In a statement released this week, Kathleen Cunningham of the Quiet Skies Coalition called the F.A.A.’s decision to support a restraining order “unexpected and alarming.”
It suggests, she said, that the agency is unwilling to defend its settlement agreement with the Committee to Stop Airport Expansion, which underpins the town’s recent efforts to adopt airport access limits. The settlement, Ms. Cunningham said, “legally restored the town’s proprietary rights . . . and therefore is fundamental to the town’s plans to mitigate disturbing aircraft noise impacts for East End residents this season.”
“The East Hampton Town Board has adopted policy to protect the health, welfare and safety of the residents of the Town of East Hampton, as well as residents all over the East End of Long Island, as is its right and responsibility,” according to the Quiet Skies press release. “The board worked in a transparent and comprehensive way, which led to the adoption of policy to protect the public from the adverse health, environmental and economic impacts of aircraft noise, while supporting a safely maintained, recreational airport. To go back to try to undo the foundation of these policies is the worst sort of big government interference. And, for whom? Some out of state helicopter companies that are unhappy that they cannot have 24/7/365 access to our community.”
“The Friends [of the East Hampton Airport] are trying to compel the F.A.A. to go back and negate the settlement now that the town is rightfully and lawfully acting as airport proprietor because they don’t want any limits on their ability to make planeloads of money at our expense,” said former Town Councilman Pat Trunzo III, a Quiet Skies member, in the release.
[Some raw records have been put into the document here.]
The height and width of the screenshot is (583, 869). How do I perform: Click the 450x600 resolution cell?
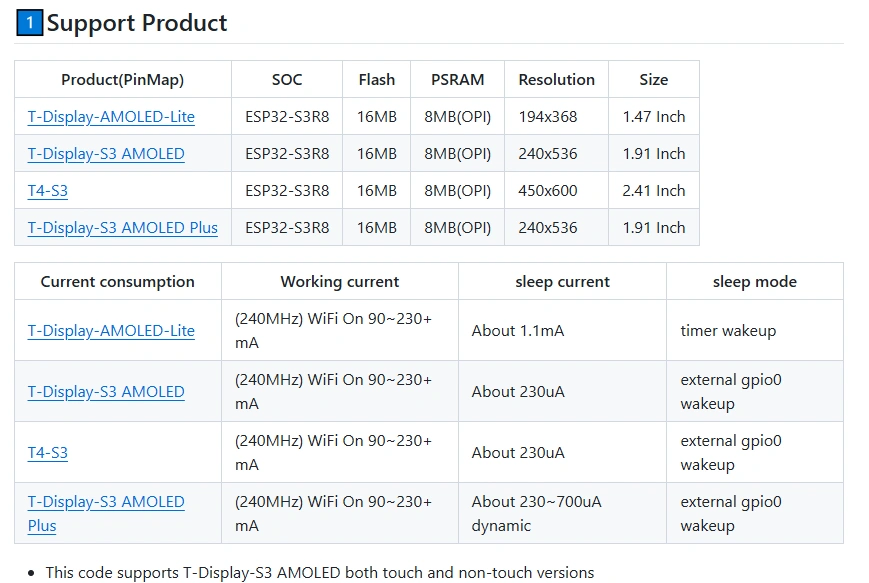point(548,191)
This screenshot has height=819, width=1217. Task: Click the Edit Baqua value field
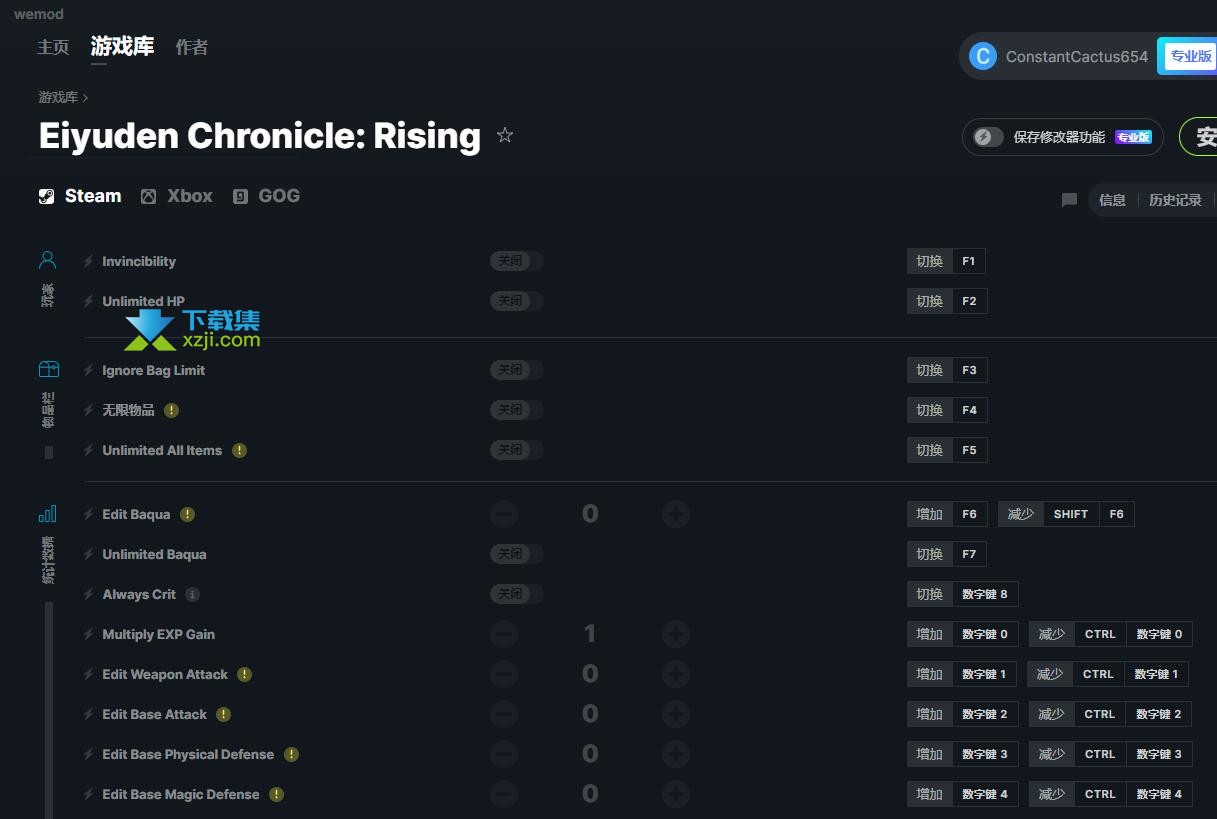click(590, 514)
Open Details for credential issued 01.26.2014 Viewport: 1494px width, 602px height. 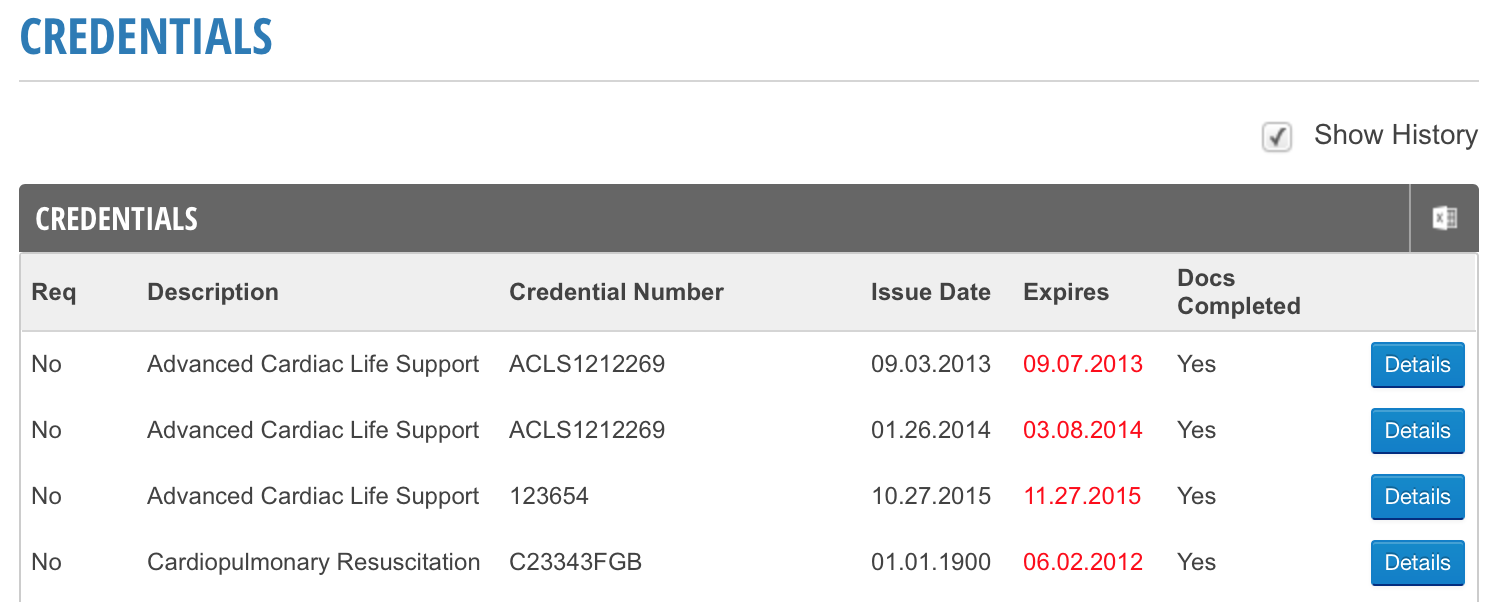(x=1417, y=431)
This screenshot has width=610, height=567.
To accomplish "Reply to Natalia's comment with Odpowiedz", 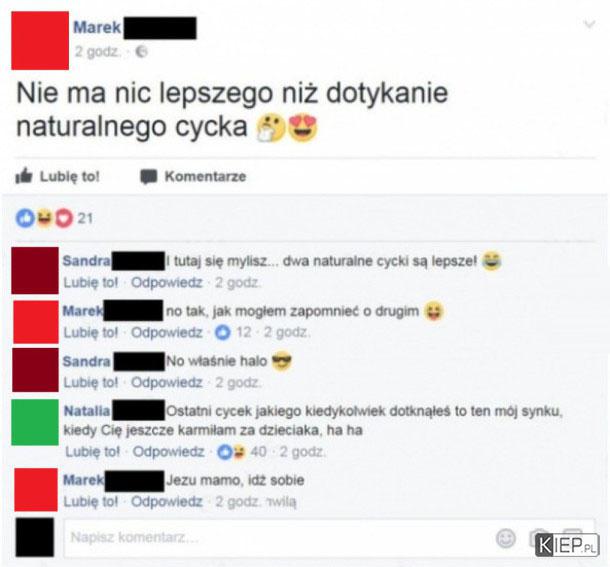I will (x=168, y=451).
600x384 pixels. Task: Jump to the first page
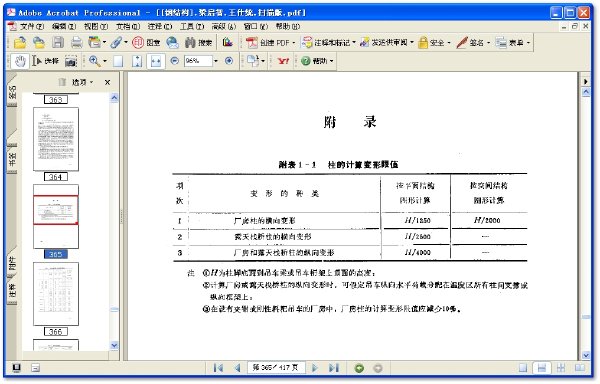218,368
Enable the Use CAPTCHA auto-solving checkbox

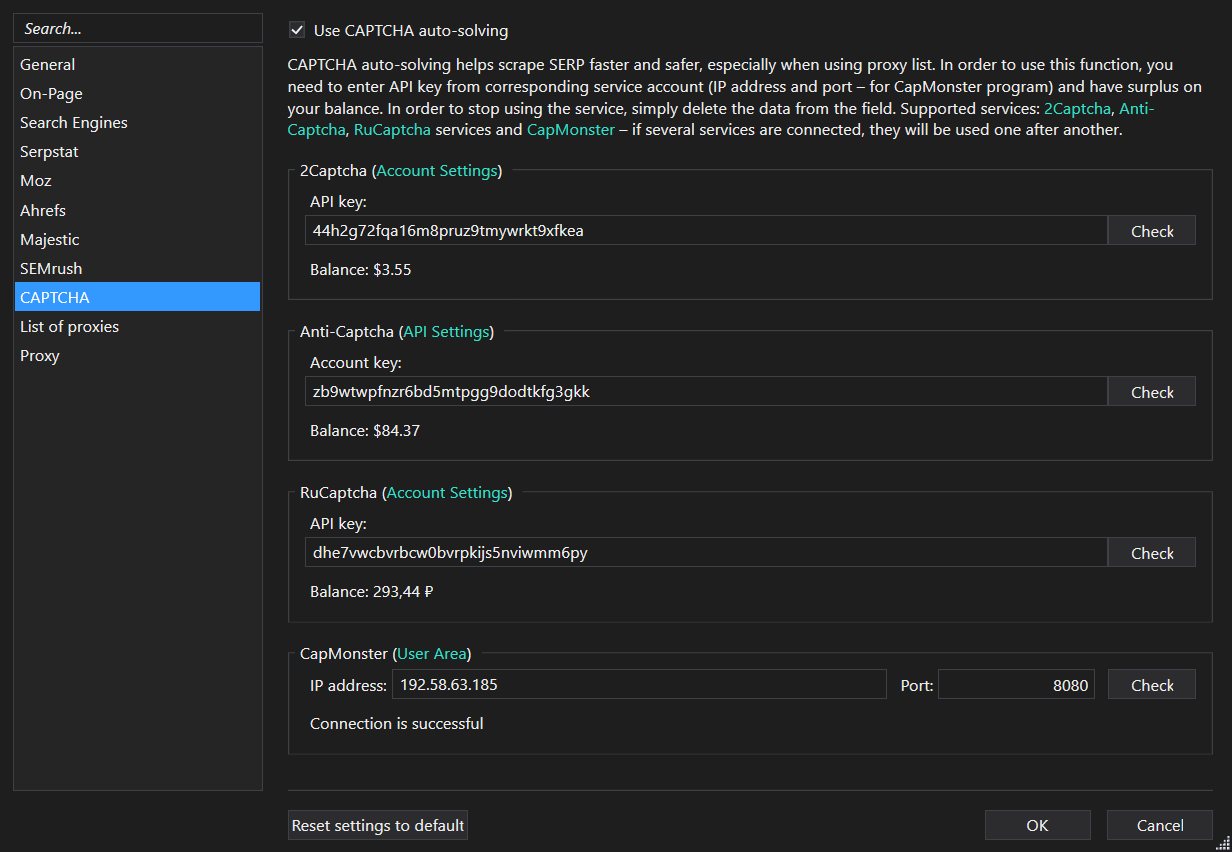(x=296, y=31)
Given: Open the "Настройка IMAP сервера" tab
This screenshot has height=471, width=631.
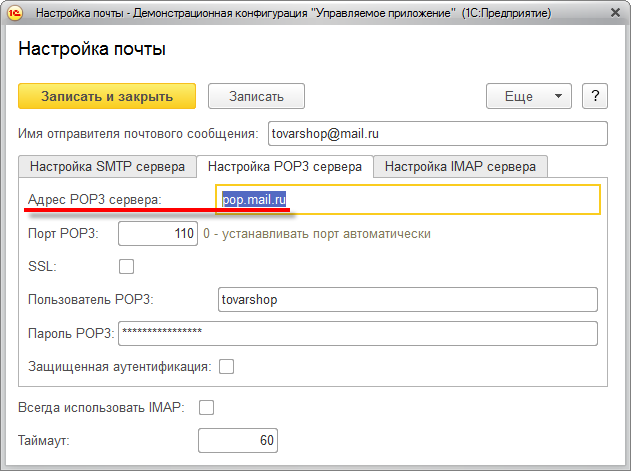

Congressman Lee Zeldin, who replaced Tim Bishop and is the newly appointed vice chairman of the House Transportation and Infrastructure Subcommittee on Aviation, wrote recently to the F.A.A., calling for the agency to stand by its previous assurances regarding the town’s rights to regulate the airport, provided no new federal airport grants were accepted.
“East Hampton is setting the stage for years of costly litigation by attempting to implement severe operating restrictions at HTO,” Steve Brown, the National Business Aviation Association’s chief operating officer, said in an article on the group’s website.
“East Hampton is part of a national system of airports, and operational restrictions like those under consideration present a threat to the nation’s air transport system that transcends local communities,” Mr. Brown and others had written in a letter to the town. “This is a critical element in the survival of our nation’s system of airports and one the town can expect will be vigorously defended.”